The HJC majority report also calls for changes in presumptions when it comes to monopolization claims. For instance, the report calls on Congress to consider creating a statutory presumption of dominance by a seller with a market share of 30% or more and a presumption of dominance by a buyer with a market share of 25% or more. The report then goes on to suggest overturning a number of precedents dealing with monopolization claims which in their view restricted claims of tying, predatory pricing, refusals to deal, leveraging, and self-preferencing. In particular, they call on Congress to “[c]larify[] that ‘false positives’ (or erroneous enforcement) are not more costly than ‘false negatives’ (erroneous non-enforcement), and that, when relating to conduct or mergers involving dominant firms, ‘false negatives’ are costlier.”
This again completely turns the ordinary presumptions about innocence and allowing people to dispose of the property as they see fit on their head. If adopted, defendants would largely have to prove their innocence in monopolization cases if their shares of the market are above a certain threshold.

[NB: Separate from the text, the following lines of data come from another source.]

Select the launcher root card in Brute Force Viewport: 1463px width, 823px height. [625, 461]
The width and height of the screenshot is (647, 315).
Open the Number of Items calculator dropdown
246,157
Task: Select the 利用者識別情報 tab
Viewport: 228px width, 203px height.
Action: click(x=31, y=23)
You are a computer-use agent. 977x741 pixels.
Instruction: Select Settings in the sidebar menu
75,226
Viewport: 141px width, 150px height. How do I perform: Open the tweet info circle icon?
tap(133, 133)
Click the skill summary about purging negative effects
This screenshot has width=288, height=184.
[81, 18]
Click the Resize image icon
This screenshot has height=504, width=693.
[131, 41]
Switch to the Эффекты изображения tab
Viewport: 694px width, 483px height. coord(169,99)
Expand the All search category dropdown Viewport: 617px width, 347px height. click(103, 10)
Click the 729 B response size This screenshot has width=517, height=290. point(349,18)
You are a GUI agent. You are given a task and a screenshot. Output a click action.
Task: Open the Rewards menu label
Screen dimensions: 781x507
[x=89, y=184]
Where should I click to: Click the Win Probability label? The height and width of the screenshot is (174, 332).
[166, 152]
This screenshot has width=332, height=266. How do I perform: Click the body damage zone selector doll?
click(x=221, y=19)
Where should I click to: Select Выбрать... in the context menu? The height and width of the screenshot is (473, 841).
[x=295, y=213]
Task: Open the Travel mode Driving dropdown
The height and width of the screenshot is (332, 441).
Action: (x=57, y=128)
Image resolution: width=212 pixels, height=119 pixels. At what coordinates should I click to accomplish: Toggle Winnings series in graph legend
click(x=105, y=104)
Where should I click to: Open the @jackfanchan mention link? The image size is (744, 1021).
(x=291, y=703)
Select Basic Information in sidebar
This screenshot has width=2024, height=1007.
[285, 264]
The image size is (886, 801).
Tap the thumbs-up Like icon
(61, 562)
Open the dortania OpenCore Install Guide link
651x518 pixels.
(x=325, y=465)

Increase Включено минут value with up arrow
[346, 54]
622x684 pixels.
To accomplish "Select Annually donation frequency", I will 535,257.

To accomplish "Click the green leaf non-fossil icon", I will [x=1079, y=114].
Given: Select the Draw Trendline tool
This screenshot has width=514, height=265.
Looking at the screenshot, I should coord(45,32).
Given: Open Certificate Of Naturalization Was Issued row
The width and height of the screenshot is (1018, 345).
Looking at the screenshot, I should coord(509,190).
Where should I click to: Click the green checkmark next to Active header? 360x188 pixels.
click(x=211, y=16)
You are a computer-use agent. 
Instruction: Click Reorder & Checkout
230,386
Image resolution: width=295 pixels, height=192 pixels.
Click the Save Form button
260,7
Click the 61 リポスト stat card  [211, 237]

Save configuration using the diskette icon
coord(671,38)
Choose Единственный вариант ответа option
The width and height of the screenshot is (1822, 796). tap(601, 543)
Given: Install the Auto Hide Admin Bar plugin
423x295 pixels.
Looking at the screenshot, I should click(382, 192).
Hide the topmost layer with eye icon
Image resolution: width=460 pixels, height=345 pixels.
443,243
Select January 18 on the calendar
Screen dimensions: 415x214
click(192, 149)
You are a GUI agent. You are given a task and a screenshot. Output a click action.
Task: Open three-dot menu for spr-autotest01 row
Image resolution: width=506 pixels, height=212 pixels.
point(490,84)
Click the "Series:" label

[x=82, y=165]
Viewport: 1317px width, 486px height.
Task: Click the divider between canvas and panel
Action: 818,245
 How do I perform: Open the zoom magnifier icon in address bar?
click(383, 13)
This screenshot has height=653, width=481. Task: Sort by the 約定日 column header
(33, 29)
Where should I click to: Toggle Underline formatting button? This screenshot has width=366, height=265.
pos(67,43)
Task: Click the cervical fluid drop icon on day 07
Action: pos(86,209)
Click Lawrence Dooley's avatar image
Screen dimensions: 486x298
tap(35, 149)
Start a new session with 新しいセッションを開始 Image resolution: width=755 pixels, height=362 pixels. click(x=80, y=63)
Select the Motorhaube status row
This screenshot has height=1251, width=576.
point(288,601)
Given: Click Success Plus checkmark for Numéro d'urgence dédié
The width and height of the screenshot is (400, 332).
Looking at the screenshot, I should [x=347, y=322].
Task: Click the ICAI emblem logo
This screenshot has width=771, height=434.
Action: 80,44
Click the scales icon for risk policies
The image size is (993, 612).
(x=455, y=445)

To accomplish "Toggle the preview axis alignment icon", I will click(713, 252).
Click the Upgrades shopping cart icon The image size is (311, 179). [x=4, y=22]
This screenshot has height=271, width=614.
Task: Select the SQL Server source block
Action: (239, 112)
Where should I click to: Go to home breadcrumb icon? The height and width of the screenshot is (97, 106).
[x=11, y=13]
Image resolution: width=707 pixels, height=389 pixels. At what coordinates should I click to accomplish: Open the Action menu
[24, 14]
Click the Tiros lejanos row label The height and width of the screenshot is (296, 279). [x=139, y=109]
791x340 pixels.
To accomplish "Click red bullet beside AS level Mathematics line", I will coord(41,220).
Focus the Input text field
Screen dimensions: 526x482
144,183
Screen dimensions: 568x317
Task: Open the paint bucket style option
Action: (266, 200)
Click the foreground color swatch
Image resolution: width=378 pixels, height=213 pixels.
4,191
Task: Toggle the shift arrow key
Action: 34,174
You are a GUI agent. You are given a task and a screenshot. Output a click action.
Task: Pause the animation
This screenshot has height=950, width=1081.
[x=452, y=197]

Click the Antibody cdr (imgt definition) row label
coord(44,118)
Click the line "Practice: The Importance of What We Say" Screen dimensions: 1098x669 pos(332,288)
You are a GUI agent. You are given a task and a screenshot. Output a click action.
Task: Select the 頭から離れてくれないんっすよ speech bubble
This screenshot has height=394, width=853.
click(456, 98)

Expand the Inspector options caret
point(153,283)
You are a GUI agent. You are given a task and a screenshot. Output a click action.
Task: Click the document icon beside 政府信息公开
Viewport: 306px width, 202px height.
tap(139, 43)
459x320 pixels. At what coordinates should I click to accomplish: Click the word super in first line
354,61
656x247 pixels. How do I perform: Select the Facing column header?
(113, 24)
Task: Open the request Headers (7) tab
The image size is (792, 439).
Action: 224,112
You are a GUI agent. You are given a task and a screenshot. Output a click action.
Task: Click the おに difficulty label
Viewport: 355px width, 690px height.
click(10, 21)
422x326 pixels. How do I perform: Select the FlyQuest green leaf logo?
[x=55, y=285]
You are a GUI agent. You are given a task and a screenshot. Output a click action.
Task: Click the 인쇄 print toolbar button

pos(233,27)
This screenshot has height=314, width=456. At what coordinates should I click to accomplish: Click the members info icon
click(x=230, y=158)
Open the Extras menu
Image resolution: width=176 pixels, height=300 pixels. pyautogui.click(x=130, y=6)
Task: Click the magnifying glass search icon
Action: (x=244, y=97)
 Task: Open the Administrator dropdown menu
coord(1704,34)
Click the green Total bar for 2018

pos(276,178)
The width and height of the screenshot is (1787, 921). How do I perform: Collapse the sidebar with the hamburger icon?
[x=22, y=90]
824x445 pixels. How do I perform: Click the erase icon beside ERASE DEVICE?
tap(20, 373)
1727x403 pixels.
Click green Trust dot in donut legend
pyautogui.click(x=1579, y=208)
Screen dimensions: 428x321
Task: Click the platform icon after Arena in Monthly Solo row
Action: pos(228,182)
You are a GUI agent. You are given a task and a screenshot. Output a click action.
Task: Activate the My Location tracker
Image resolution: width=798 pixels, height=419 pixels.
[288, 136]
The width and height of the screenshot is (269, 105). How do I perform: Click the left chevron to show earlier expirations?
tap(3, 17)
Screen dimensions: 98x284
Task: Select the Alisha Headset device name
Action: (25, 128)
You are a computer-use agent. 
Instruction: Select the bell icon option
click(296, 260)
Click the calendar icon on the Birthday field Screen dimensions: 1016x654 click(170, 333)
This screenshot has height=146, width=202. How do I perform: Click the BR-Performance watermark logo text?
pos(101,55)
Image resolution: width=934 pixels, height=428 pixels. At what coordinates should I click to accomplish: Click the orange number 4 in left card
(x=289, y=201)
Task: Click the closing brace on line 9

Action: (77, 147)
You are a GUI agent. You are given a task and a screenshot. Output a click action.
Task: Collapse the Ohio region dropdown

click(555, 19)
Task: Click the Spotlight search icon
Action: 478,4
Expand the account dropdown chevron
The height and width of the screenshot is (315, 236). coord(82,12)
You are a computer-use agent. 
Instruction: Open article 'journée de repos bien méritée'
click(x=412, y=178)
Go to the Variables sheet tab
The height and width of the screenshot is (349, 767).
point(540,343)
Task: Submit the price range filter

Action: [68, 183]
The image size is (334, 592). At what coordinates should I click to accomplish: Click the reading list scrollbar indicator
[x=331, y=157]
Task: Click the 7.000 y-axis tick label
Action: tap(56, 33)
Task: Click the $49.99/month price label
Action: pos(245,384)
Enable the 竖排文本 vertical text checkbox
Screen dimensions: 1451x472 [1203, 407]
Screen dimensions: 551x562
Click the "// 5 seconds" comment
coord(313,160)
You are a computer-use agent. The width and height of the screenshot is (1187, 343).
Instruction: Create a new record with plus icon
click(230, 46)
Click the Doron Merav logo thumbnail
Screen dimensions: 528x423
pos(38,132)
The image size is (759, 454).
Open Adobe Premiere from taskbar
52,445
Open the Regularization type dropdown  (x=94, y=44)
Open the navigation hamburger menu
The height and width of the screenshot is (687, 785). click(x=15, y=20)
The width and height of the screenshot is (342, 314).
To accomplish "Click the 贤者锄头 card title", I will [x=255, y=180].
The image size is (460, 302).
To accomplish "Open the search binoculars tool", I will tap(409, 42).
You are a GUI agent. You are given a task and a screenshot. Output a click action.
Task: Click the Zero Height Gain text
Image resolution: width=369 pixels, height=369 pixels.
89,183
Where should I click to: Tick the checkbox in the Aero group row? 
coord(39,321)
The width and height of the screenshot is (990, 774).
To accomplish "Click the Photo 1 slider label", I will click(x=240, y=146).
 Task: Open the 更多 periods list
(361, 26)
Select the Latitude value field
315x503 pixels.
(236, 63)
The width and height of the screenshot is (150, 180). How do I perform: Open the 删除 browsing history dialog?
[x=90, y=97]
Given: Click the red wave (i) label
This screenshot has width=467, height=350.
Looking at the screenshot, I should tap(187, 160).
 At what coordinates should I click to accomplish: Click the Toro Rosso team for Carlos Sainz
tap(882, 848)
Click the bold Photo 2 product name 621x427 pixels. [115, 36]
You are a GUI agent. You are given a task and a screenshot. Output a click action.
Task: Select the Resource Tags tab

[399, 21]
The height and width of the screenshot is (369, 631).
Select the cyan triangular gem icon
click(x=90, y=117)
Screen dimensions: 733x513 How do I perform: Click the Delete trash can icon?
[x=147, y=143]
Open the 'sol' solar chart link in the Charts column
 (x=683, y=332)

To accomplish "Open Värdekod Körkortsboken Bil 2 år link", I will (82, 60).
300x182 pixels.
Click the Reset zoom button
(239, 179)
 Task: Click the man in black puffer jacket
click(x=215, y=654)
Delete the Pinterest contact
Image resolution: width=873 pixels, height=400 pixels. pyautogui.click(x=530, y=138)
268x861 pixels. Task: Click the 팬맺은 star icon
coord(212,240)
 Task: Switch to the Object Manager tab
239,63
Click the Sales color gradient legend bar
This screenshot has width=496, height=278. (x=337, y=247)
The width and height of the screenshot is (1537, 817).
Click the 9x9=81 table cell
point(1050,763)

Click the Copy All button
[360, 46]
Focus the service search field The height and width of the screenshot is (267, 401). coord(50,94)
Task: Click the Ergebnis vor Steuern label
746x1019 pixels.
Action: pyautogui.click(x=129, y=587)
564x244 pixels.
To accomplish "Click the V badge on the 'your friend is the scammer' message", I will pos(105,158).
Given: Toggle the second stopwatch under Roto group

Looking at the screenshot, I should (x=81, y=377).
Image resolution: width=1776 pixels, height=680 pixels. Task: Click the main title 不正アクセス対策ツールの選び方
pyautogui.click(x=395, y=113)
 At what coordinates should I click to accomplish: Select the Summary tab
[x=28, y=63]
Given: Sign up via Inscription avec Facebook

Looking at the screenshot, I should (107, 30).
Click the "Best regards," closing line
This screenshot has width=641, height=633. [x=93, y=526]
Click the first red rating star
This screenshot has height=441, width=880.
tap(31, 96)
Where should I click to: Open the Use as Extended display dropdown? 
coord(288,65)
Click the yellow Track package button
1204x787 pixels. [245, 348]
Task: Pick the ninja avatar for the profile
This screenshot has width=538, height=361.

Moreover, the report calls for Congress to consider making conduct illegal even if it “can be justified as an improvement for consumers.” It is highly likely that the changes proposed will harm consumer welfare in many cases, as the focus changes from economic efficiency to concentration.
Conclusion
The HJC report’s recommendations on changing antitrust presumptions should be rejected. The harms will be felt not only by antitrust defendants, who will be much more likely to lose regardless of whether they have violated the law, but by consumers whose welfare is no longer the focus. The result is inconsistent with the American tradition that presumes innocence and the ability of people to dispose of their property as they see fit.